Parom subsystems would be upgraded versions of those proven on the Soyuz TMA spacecraft.
Parom would have two active docking units: one for docking to the payload and the other for docking to the ISS. Parom's propulsion system would be designed for refueling and very long-term storage of hypergolic storable propellants. Solar arrays would provide power.
Between missions Parom would remain docked to the ISS. When a payload was launched for the ISS, Parom would separate, rendezvous and dock with the payload, transport it to the station, and then dock automatically with the station. A small pressurized module within Parom would provide an airlock between the station and any pressurized compartments of the payload canister or spacecraft requiring unloading. After the cargo was unloaded and filled with trash, Parom would separate from the station, jettison the container into an orbit ensuring it would burn up over the south Pacific, then return to the ISS to await the next payload launch.

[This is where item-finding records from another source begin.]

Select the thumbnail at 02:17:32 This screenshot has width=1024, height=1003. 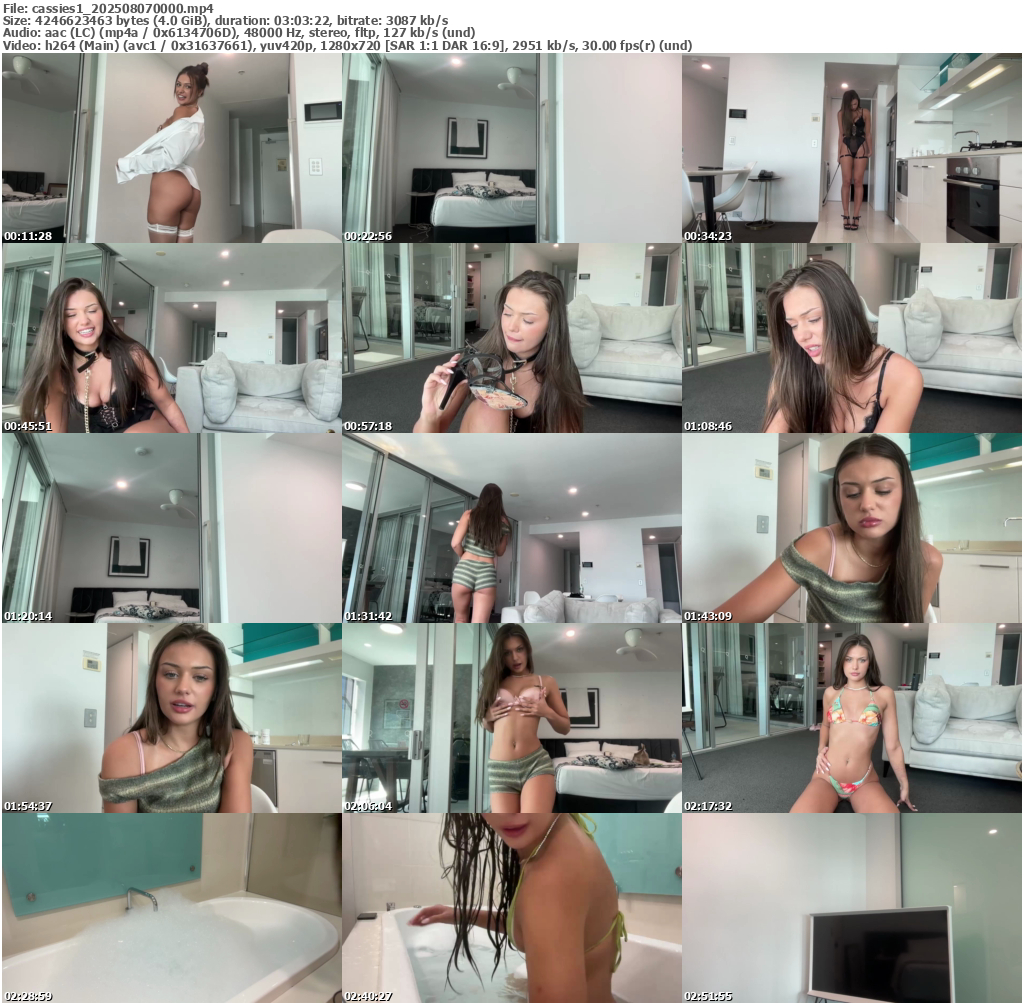point(851,718)
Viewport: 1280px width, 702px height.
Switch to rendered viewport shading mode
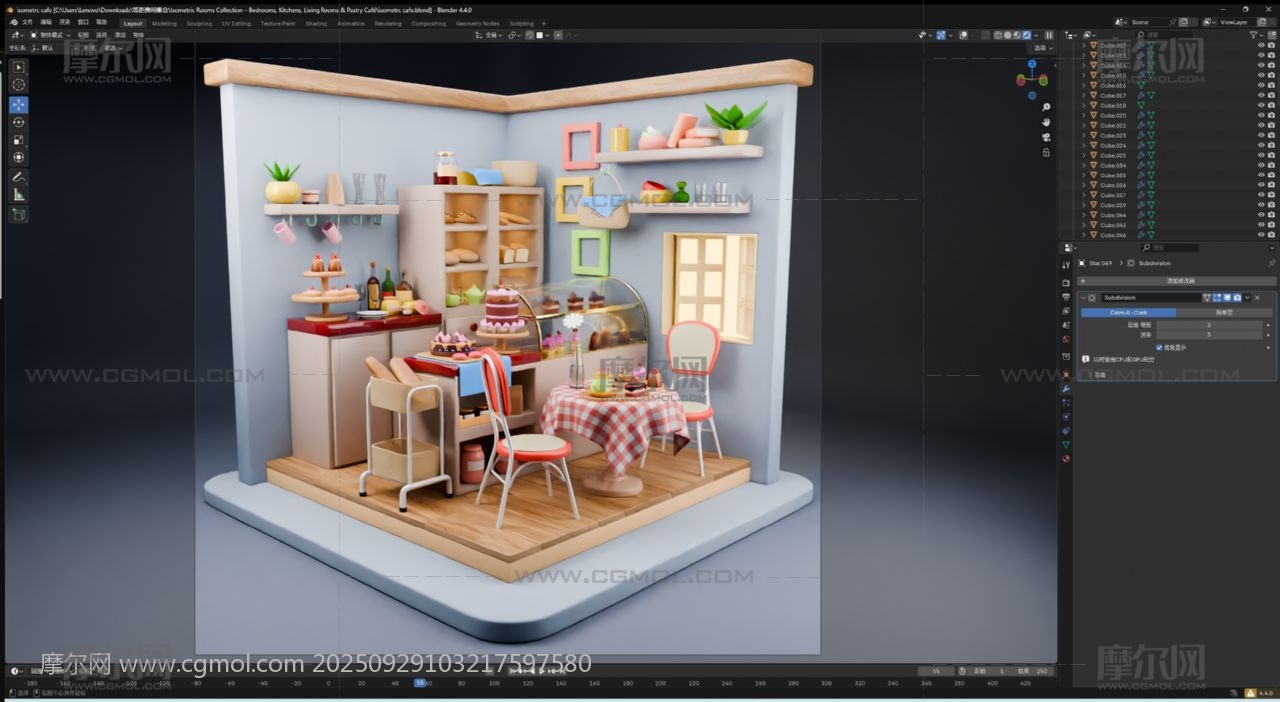coord(1026,35)
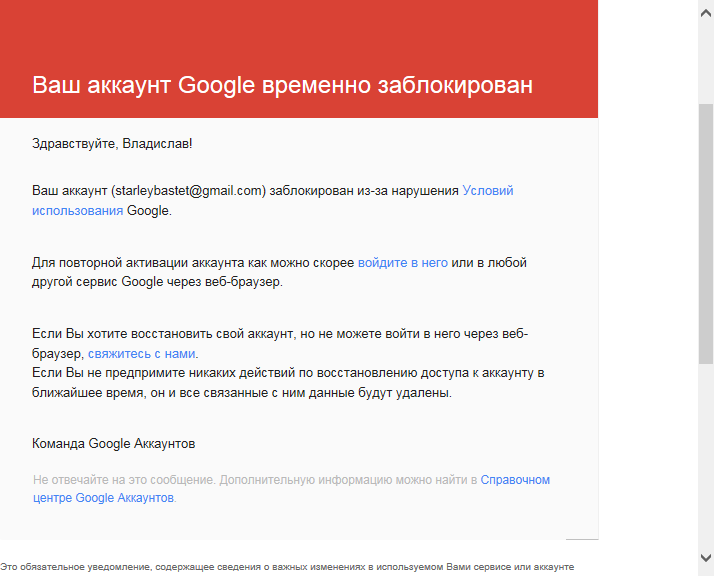Open the 'Условий' terms link

(x=488, y=190)
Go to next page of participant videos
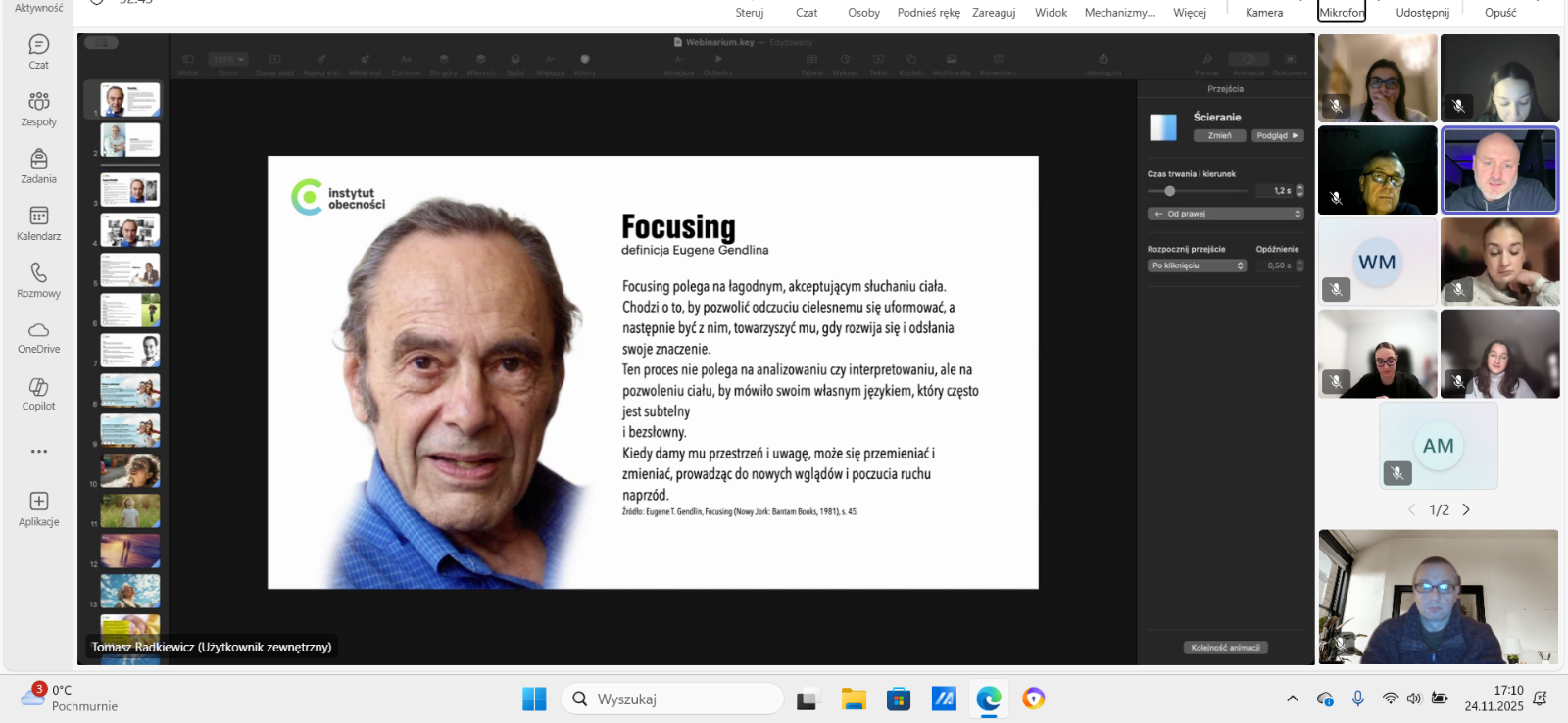This screenshot has height=723, width=1568. (1466, 509)
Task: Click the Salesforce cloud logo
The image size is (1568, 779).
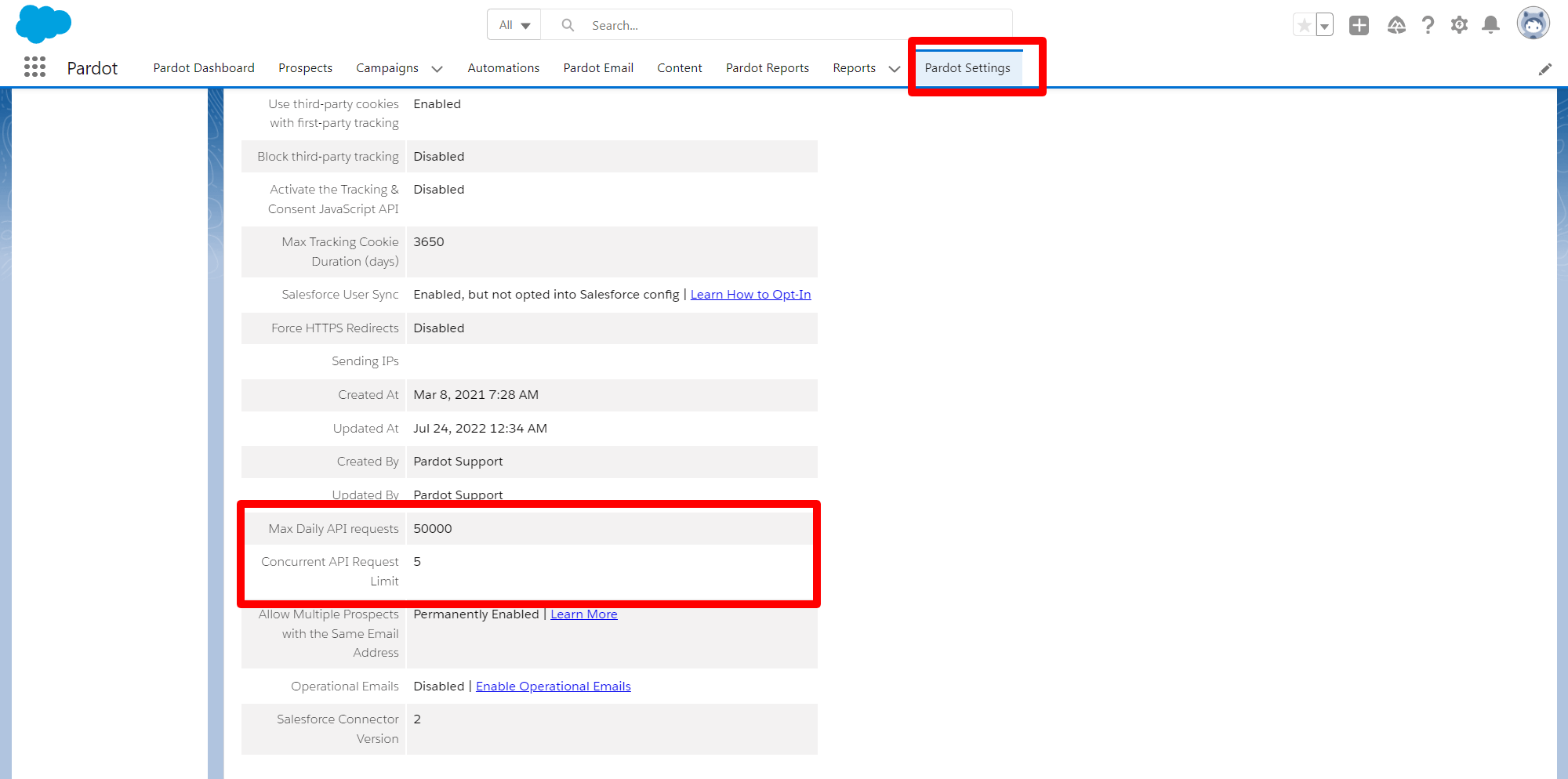Action: (43, 24)
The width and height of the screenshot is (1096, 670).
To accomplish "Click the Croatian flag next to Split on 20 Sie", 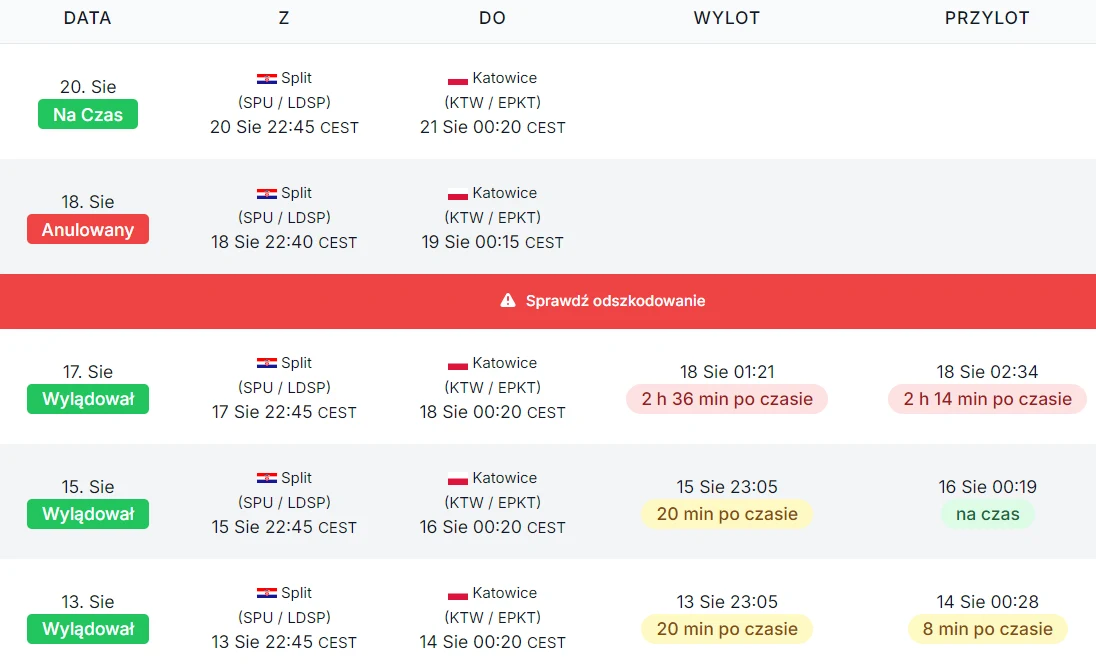I will pyautogui.click(x=267, y=77).
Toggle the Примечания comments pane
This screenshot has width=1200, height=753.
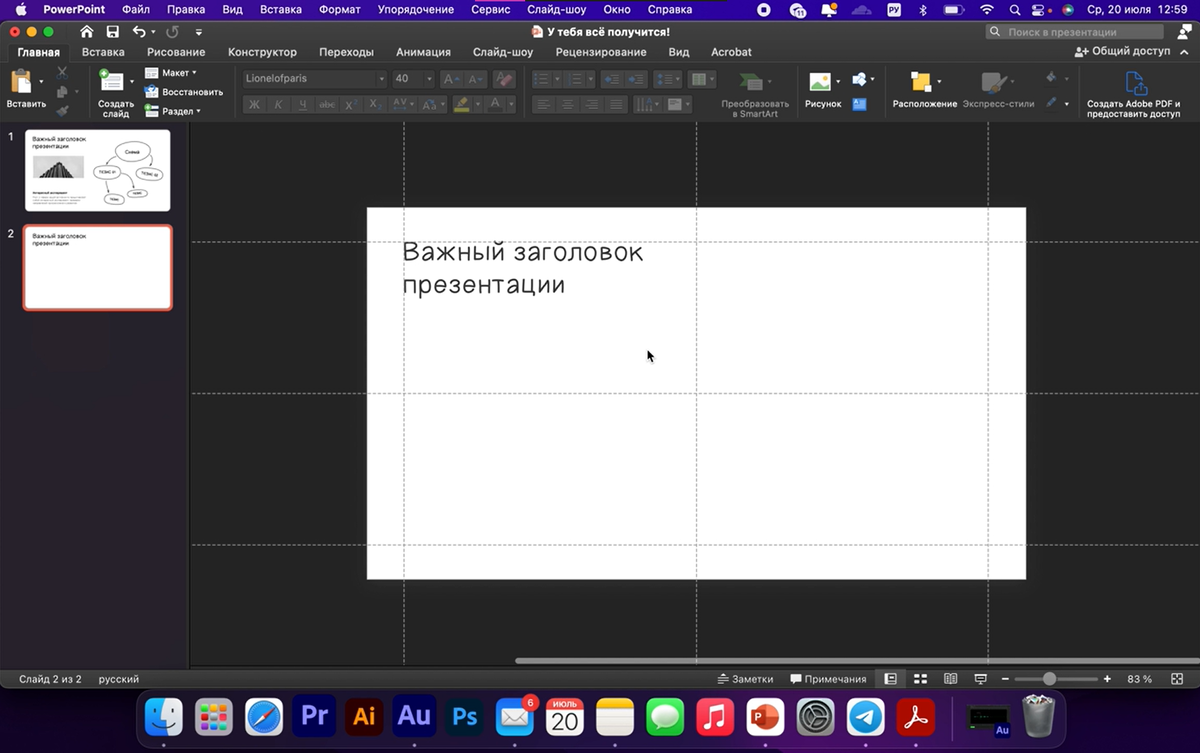[x=828, y=679]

Cargo containers would be kept simple to reduce cost. An unpressurized portion would have propellant tanks for refueling Parom or the ISS. Equipment aboard the container would be limited to a module providing minimal attitude control using electric flywheels, and a passive docking unit. Containers could be designed for launch by either Soyuz or Proton launch vehicles, and deliver from 4 to 13 metric tons of payload depending on the launch vehicle and mission profile. Therefore the payload delivered by the existing Progress resupply spacecraft using a Soyuz launch vehicle - 2 metric tons - would be doubled using the Parom concept.
As of 2006, Russia planned the first Parom launch in 2009 - as always, subject to delays due to unavailability of development funding.
Parom would have a dry mass of 5990 kg, and as first launched by Soyuz, a gross mass of around 7000 kg. However if launched by a Proton, the initial mass fuelled could be as much as 12,500 kg. It could accommodate modules of 3.2 m diameter and 26 cubic meters of payload. Capable of free flight durations of up to 180 days, it was to be designed to handle 60 tug missions over a 15 year period.